The second problem is even more serious. Second, multi-layer perception models don't perceive the temporal relationship between the input variables. It cannot know which input vector element came 'before' another.

Now, it might be possible to build an MLP model big enough so that it overfits the training data and scores perfectly, but such a model is of limited practical use.

We'd rather have a framework specifically built for temporal data.

Enter recurrent neural networks.

Some advantages of RNNs

The first advantage of RNNs over other types of networks is that they can take in inputs of any length. You don't need to do anything different to a vector of lengths 10 and 100. Put them both in, and the model will be fine.

That's a nice property to have.

The second main advantage is that RNNs encode the temporal relationship between the variables in the time series. That means it can 'learn' the relationship between variables.

So, how do RNNs work?

I thought you'd never ask.

Here's a simple neural network:

A simple neural network

The input is 0.6. The first weight is 0.2, and the first bias is 0.7. Then there's a ReLU activation (if you don't know what that is, don't worry too much for now - it's the bit in the middle). The second weight and bias (0.1, 0.2) turn the hidden neuron into an output of 0.28.

All these numbers are arbitrary – I just made them up for this example.  

So far, so good.

The clever bit

The real power of RNNs lies in the fact that the output of one neuron can be passed to the next.

Let's see this in another diagram.

Look closely at the diagram above. The first two elements of the time series are the 'inputs' on the left (0.5 and 0.6). The output of the first neuron (the top line) is ignored, but the model can 'pass' information about the previous neuron down to the next one. This is then added to the value of the second neuron to get a new output.

This 'unravelling' of time series makes it easy to understand how a network can pass information about past events into the future.

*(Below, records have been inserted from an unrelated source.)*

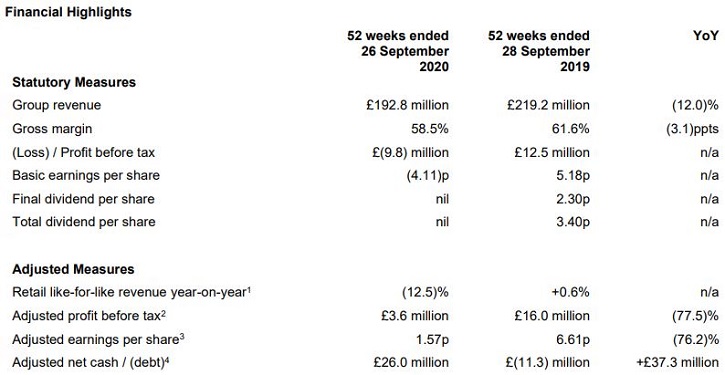725x375 pixels.
Task: Select the £(9.8) million loss figure
Action: [x=411, y=152]
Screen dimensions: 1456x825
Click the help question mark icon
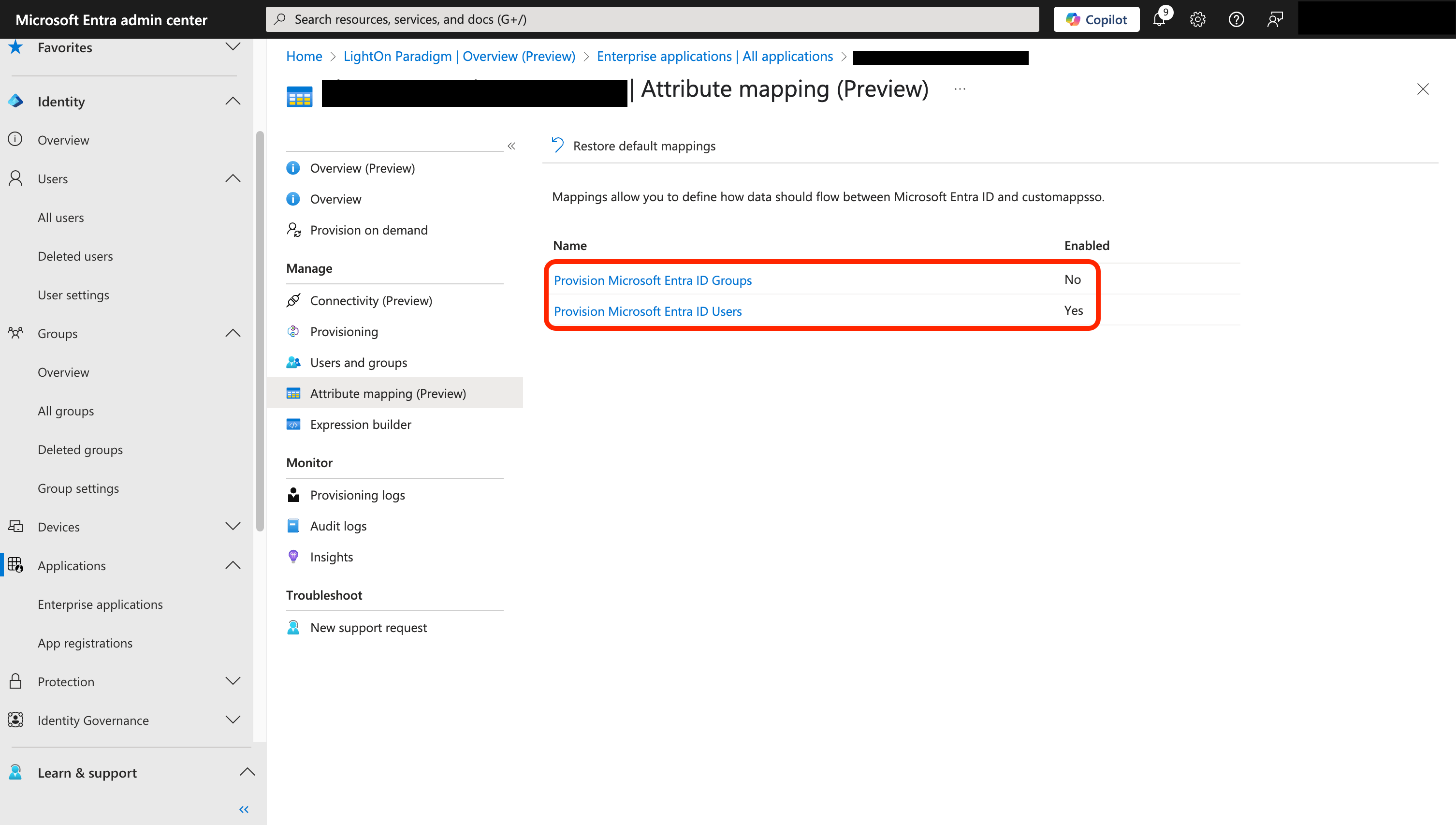coord(1236,20)
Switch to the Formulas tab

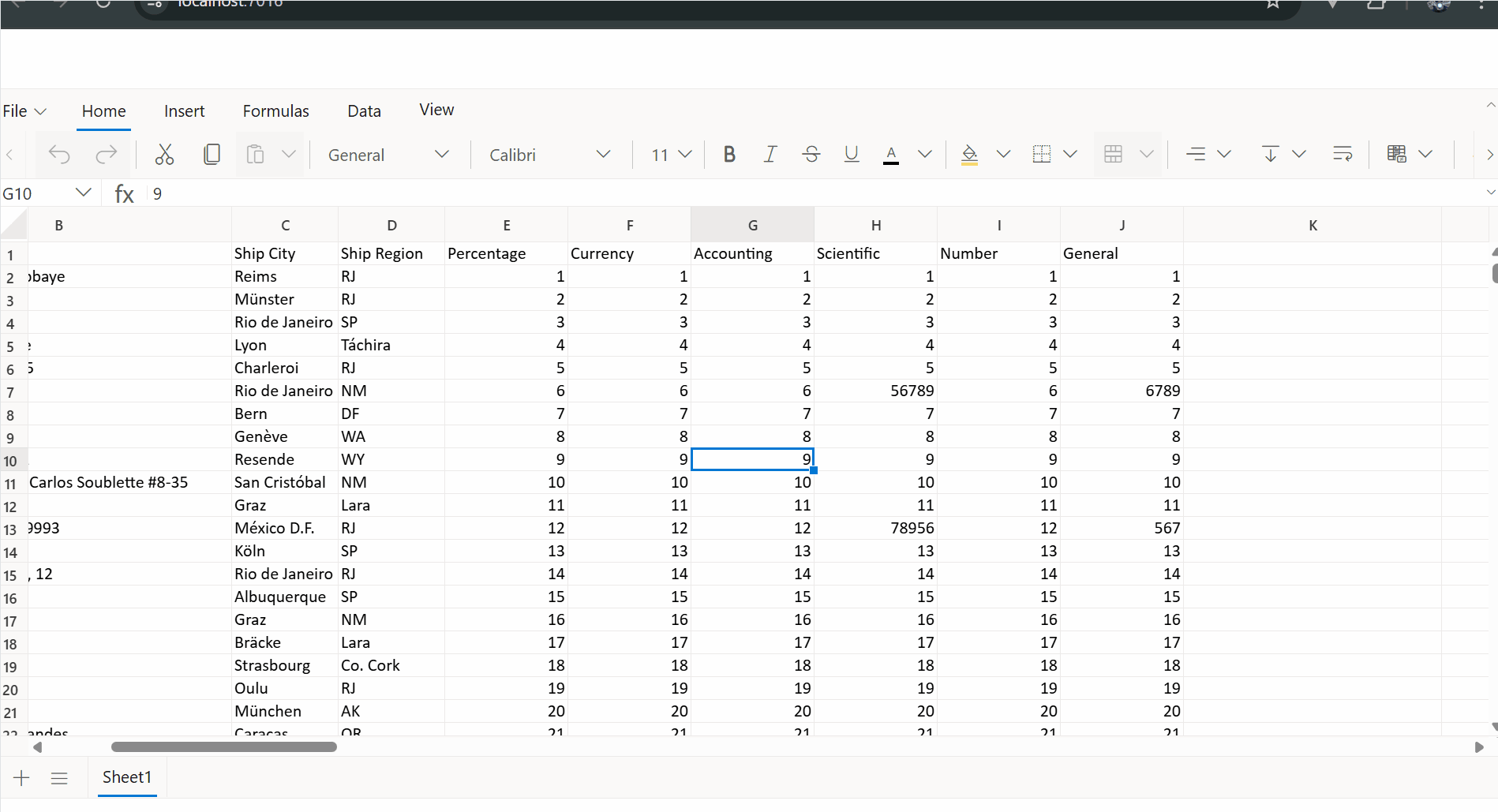(275, 110)

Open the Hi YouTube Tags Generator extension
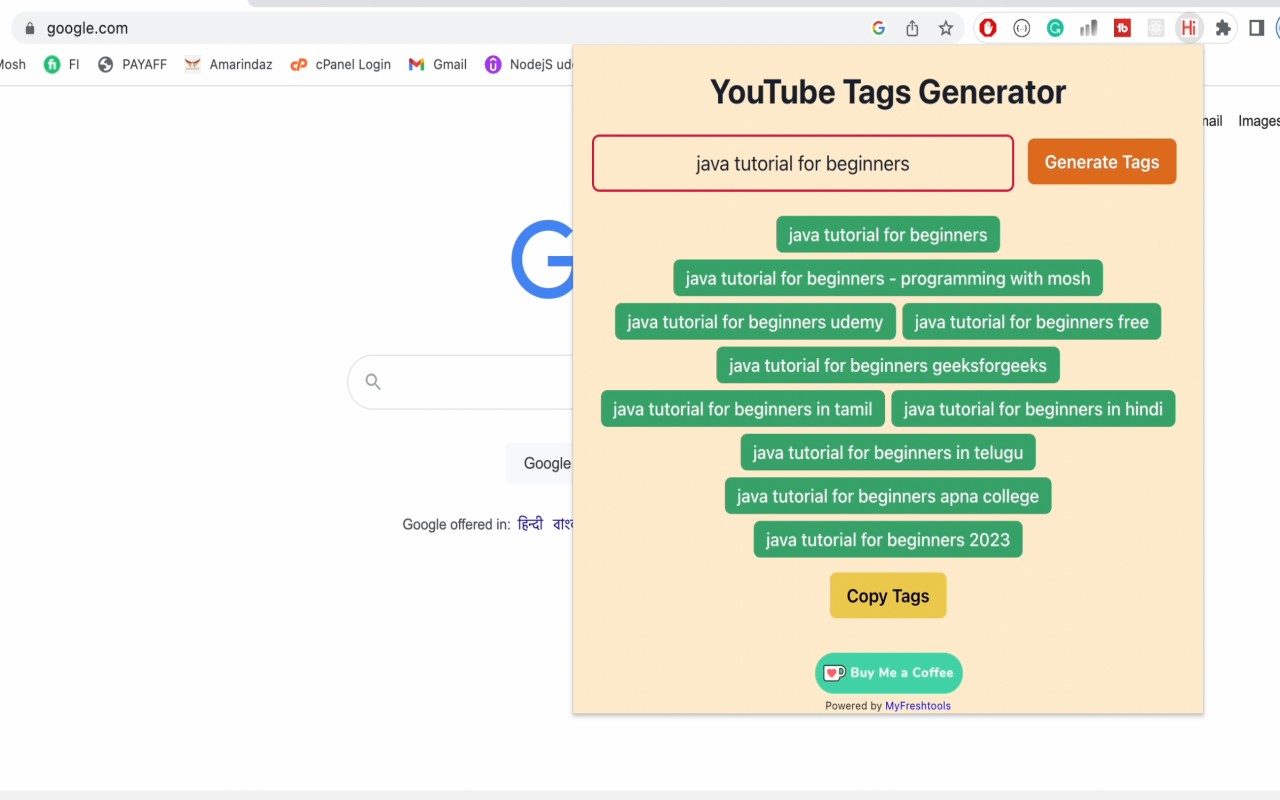(1189, 28)
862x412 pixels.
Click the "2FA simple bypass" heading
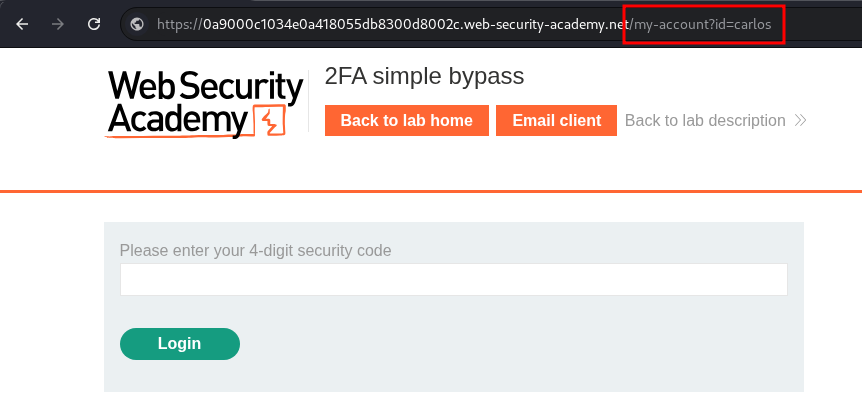coord(424,77)
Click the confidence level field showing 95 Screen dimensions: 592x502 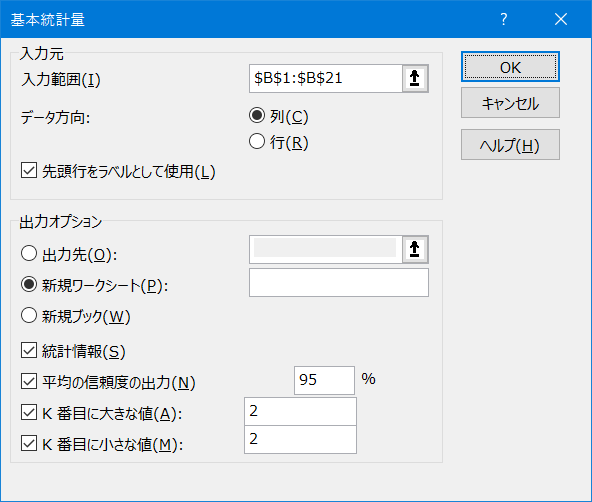[324, 380]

Now, some important points to make.

Firstly, the weights in the unravelled neural network are all the same. It isn't that each node has its own weight. For example, all the weights working on the input variables are the same. That's what allows the network to work on networks of arbitrary length. If all the weights were different, the model would need to know how long the input vector was, and we'd lose one of the valuable properties of the network.

In real life, of course, you're probably not going to have just one RNN working on a problem but many, each one searching for different features. This will likely be followed by a fully connected layer (or several such layers).  

Problems with RNNs

Alas, RNNs have a fatal flaw. This is known as either the vanishing gradient problem or the exploding gradient problem (depending on which flavour of problem you have.

Now, vanishing gradients are a problem with many types of deep learning algorithms. However, the problem is particularly pronounced in RNNs.

The problem is the weight of the neuron that passes the neuron from the first element of the time series to the second.

Suppose this neuron had a weight of 2. That means, we multiply the result of the first number (in our case 0.82) by 2 and pass it in. That's not so much of a problem by itself. But now suppose you multiply the next one by 2, and the next one by 2, and so on. If your input vector had 100 elements, you'd do this calculation 100 times. That 2^100 – a large number.

Now, imagine that you want to change that weight. You nudge it up a little bit. But because of the architecture of the network, your output is raised to the power of 100. The gradient has exploded. That makes it very difficult to take small steps to find the optimal weight.

Long-short-term-memory networks save the day

Long-short-term memory (LSTM) networks are recurrent neural networks that cleverly evade the exploding and vanishing gradient problems.

However, this work is a bit more complicated and will require its own post to explain.